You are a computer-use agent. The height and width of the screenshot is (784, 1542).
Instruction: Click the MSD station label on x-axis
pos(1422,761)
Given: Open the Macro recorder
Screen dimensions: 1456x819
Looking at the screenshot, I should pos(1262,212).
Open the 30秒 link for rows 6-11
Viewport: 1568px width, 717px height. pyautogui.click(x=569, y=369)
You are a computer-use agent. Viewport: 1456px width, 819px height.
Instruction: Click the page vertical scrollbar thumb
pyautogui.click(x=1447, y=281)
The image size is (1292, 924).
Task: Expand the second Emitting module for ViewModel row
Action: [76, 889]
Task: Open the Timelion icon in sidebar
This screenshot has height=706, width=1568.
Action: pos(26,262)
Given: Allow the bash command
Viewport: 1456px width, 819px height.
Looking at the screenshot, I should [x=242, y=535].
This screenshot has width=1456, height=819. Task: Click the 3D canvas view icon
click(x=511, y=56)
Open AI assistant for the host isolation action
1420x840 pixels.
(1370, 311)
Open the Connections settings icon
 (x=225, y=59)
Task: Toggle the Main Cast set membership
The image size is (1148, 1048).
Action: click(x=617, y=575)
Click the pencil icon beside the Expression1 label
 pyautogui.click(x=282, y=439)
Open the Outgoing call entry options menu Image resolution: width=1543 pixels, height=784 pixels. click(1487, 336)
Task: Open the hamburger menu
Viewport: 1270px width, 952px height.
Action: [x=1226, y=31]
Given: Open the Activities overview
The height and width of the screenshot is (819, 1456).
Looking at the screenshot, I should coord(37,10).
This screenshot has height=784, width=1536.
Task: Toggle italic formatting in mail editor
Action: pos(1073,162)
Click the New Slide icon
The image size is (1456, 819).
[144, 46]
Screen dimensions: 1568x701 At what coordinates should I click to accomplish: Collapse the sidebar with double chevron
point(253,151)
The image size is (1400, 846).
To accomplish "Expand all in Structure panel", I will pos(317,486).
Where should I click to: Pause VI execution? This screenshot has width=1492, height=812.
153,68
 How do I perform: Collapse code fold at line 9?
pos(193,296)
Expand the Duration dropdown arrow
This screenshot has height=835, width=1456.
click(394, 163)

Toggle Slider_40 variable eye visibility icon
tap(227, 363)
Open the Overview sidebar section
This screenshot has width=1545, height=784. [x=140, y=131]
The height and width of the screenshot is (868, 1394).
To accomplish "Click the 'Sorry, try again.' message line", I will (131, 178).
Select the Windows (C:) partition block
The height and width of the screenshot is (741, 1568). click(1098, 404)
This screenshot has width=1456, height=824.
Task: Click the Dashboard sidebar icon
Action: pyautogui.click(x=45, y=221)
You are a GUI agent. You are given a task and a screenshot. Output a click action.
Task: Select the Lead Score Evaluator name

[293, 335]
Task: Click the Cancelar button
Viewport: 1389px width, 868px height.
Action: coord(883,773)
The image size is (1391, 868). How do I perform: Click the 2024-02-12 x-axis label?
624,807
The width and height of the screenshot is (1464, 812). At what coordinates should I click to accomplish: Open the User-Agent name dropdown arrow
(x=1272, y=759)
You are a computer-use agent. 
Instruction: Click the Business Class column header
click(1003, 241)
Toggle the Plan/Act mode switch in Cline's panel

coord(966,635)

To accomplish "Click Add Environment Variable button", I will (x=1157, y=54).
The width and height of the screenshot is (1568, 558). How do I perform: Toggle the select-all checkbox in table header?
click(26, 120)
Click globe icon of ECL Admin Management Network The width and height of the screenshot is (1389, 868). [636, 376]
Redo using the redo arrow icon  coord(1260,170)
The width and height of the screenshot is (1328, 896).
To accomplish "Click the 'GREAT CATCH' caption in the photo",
-=-=-=-=-
WORK ORDER.
Please repeat the listing word for word.

YOUR RESPONSE.
You are a computer-use agent. The height and width of the screenshot is (784, 1542).
Instruction: Click the MSD station label on x-axis
pos(1422,761)
Given: Open the Macro recorder
Screen dimensions: 1456x819
Looking at the screenshot, I should pos(1262,212).
Open the 30秒 link for rows 6-11
Viewport: 1568px width, 717px height. pyautogui.click(x=569, y=369)
You are a computer-use agent. Viewport: 1456px width, 819px height.
Instruction: Click the page vertical scrollbar thumb
pyautogui.click(x=1447, y=281)
The image size is (1292, 924).
Task: Expand the second Emitting module for ViewModel row
Action: [76, 889]
Task: Open the Timelion icon in sidebar
This screenshot has height=706, width=1568.
Action: pos(26,262)
Given: Allow the bash command
Viewport: 1456px width, 819px height.
Looking at the screenshot, I should [x=242, y=535].
This screenshot has width=1456, height=819. Task: Click the 3D canvas view icon
click(x=511, y=56)
Open AI assistant for the host isolation action
1420x840 pixels.
(1370, 311)
Open the Connections settings icon
 (x=225, y=59)
Task: Toggle the Main Cast set membership
The image size is (1148, 1048).
Action: click(x=617, y=575)
Click the pencil icon beside the Expression1 label
 pyautogui.click(x=282, y=439)
Open the Outgoing call entry options menu Image resolution: width=1543 pixels, height=784 pixels. click(1487, 336)
Task: Open the hamburger menu
Viewport: 1270px width, 952px height.
Action: [x=1226, y=31]
Given: Open the Activities overview
The height and width of the screenshot is (819, 1456).
Looking at the screenshot, I should coord(37,10).
This screenshot has height=784, width=1536.
Task: Toggle italic formatting in mail editor
Action: pos(1073,162)
Click the New Slide icon
The image size is (1456, 819).
[144, 46]
Screen dimensions: 1568x701 At what coordinates should I click to accomplish: Collapse the sidebar with double chevron
point(253,151)
The image size is (1400, 846).
To accomplish "Expand all in Structure panel", I will pos(317,486).
Where should I click to: Pause VI execution? This screenshot has width=1492, height=812.
153,68
 How do I perform: Collapse code fold at line 9?
pos(193,296)
Expand the Duration dropdown arrow
This screenshot has height=835, width=1456.
click(394, 163)

Toggle Slider_40 variable eye visibility icon
tap(227, 363)
Open the Overview sidebar section
This screenshot has width=1545, height=784. [x=140, y=131]
The height and width of the screenshot is (868, 1394).
To accomplish "Click the 'Sorry, try again.' message line", I will (131, 178).
Select the Windows (C:) partition block
The height and width of the screenshot is (741, 1568). click(1098, 404)
This screenshot has width=1456, height=824.
Task: Click the Dashboard sidebar icon
Action: pyautogui.click(x=45, y=221)
You are a GUI agent. You are given a task and a screenshot. Output a click action.
Task: Select the Lead Score Evaluator name

[293, 335]
Task: Click the Cancelar button
Viewport: 1389px width, 868px height.
Action: coord(883,773)
The image size is (1391, 868). How do I perform: Click the 2024-02-12 x-axis label?
624,807
The width and height of the screenshot is (1464, 812). At what coordinates should I click to accomplish: Open the User-Agent name dropdown arrow
(x=1272, y=759)
You are a computer-use agent. 
Instruction: Click the Business Class column header
click(1003, 241)
Toggle the Plan/Act mode switch in Cline's panel

coord(966,635)

To accomplish "Click Add Environment Variable button", I will (x=1157, y=54).
The width and height of the screenshot is (1568, 558). How do I perform: Toggle the select-all checkbox in table header?
click(26, 120)
Click globe icon of ECL Admin Management Network The width and height of the screenshot is (1389, 868). [636, 376]
Redo using the redo arrow icon  coord(1260,170)
The width and height of the screenshot is (1328, 896).
To accomplish "Click the 'GREAT CATCH' caption in the photo",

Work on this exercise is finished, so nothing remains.